SAS Transit Fruits was entrusted with the organisation of a shipment of 24 reefer containers, including 22 containers loaded with corn cobs at a controlled temperature of +1°C, from Senegal to the UK, the maritime leg of the transport being carried out on the Mimmi Shulte. On arrival, damage was noted. The appellant insurers compensated the insured shipper, and then summoned SAS Transit fruits to the Marseille Commercial Court to reimburse EUR 53,000. The Court ordered SAS Transit Fruits to pay 4,963.76 SDRs.
The insurers appealed.
Held: Appeal allowed in respect of quantum.
SAS Transit Fruits maintains that only the original Brussels Convention (the Hague Rules) is applicable, the amended Convention (the Hague-Visby Rules) not being applicable since only the recipient country has ratified it. It also claims that the Hamburg Rules are not applicable either, since France is not a party to them. On the quantum, it maintains that the package limitation must apply since the goods were packed in bulk and the bill of lading provides, per container, for 'one batch of sweet corn'. The appellant insurers argue that the provisions of the Commercial Code relating to freight forwarders are applicable, since the Brussels Convention is only intended to govern maritime transport.

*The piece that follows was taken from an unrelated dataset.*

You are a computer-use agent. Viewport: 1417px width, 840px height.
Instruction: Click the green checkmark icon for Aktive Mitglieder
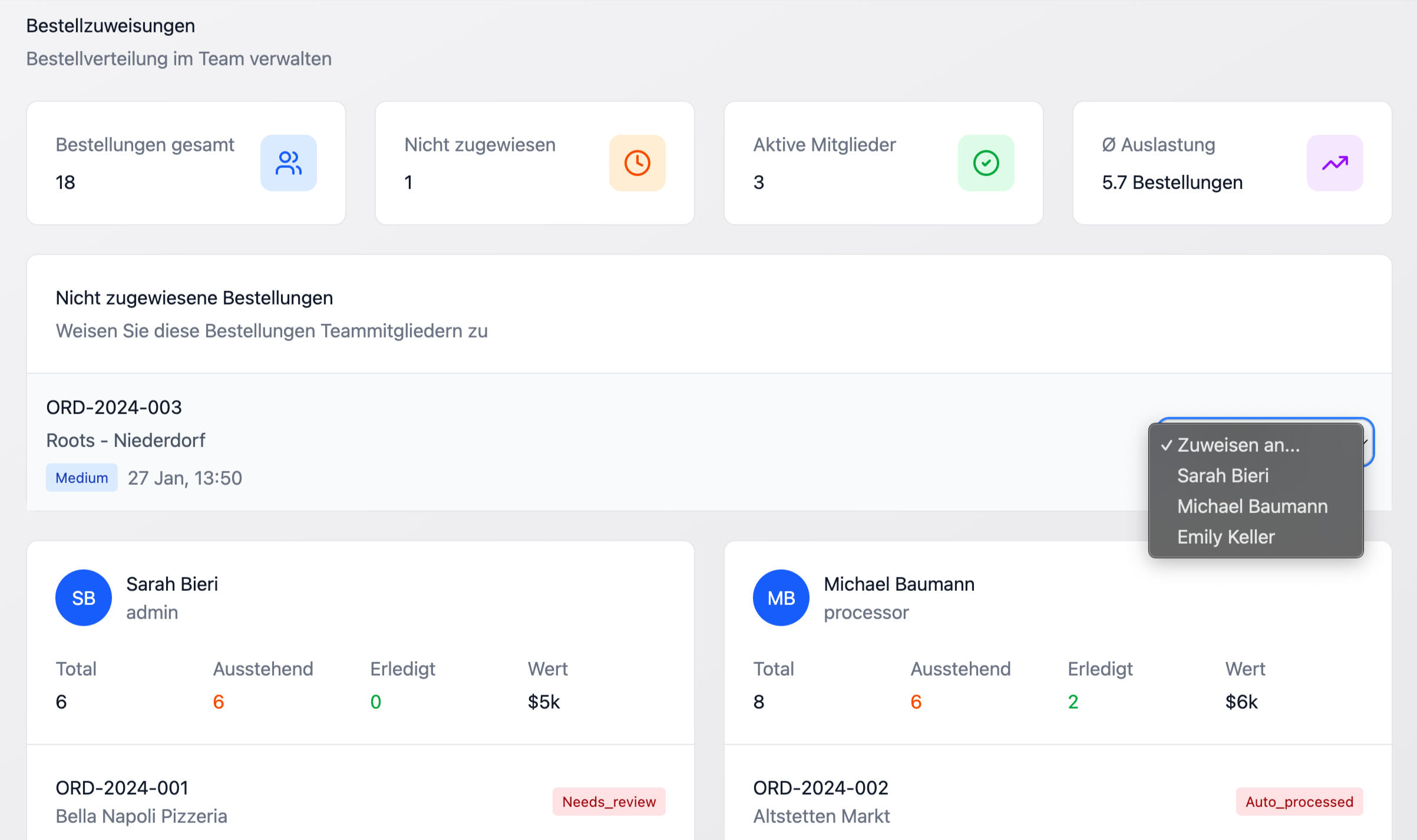986,163
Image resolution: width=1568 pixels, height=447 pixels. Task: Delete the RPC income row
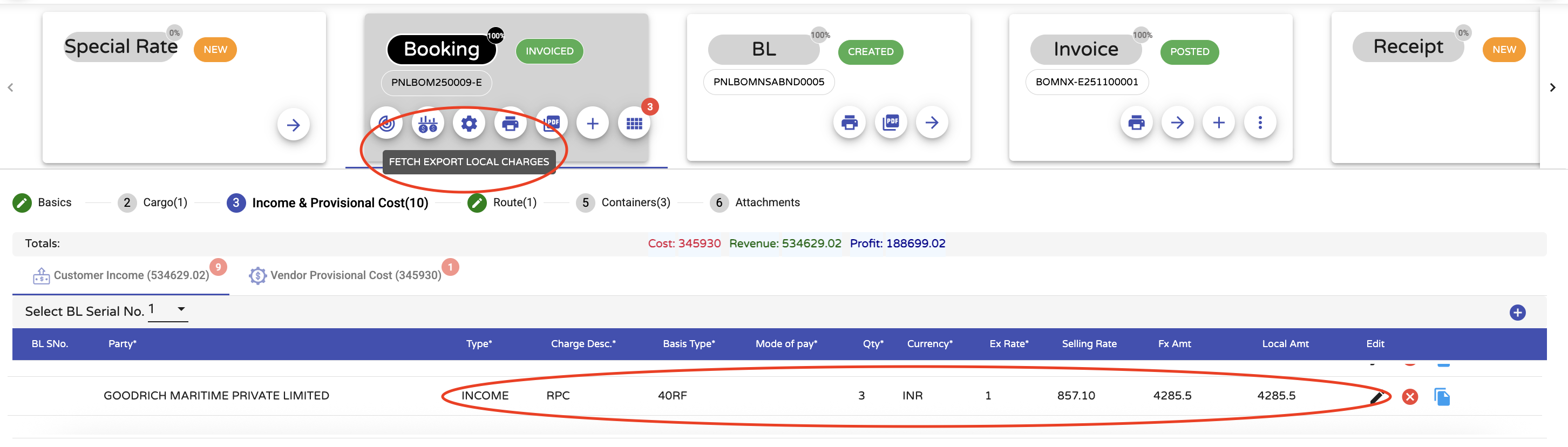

On the facts, SAS Transit Fruits acted as a freight forwarder. The rules governing the liability of a freight forwarder are set out in arts L 132-1ff of the French Commercial Code. The original or amended Brussels Convention as well as the Hamburg Rules, exclusively applicable to the maritime carrier, are therefore inoperative in this case. SAS Transit Fruits does not claim any limitation of liability, and must therefore be held fully liable for the damage suffered by the goods as assessed by the expert report.
The judgment below is therefore overturned in that it ordered Transit Fruits SAS to pay the insurers the equivalent in EUR of 4,963.76 SDRs. SAS Transit Fruits is ordered to pay the insurers the sum of EUR 53,000 with interest.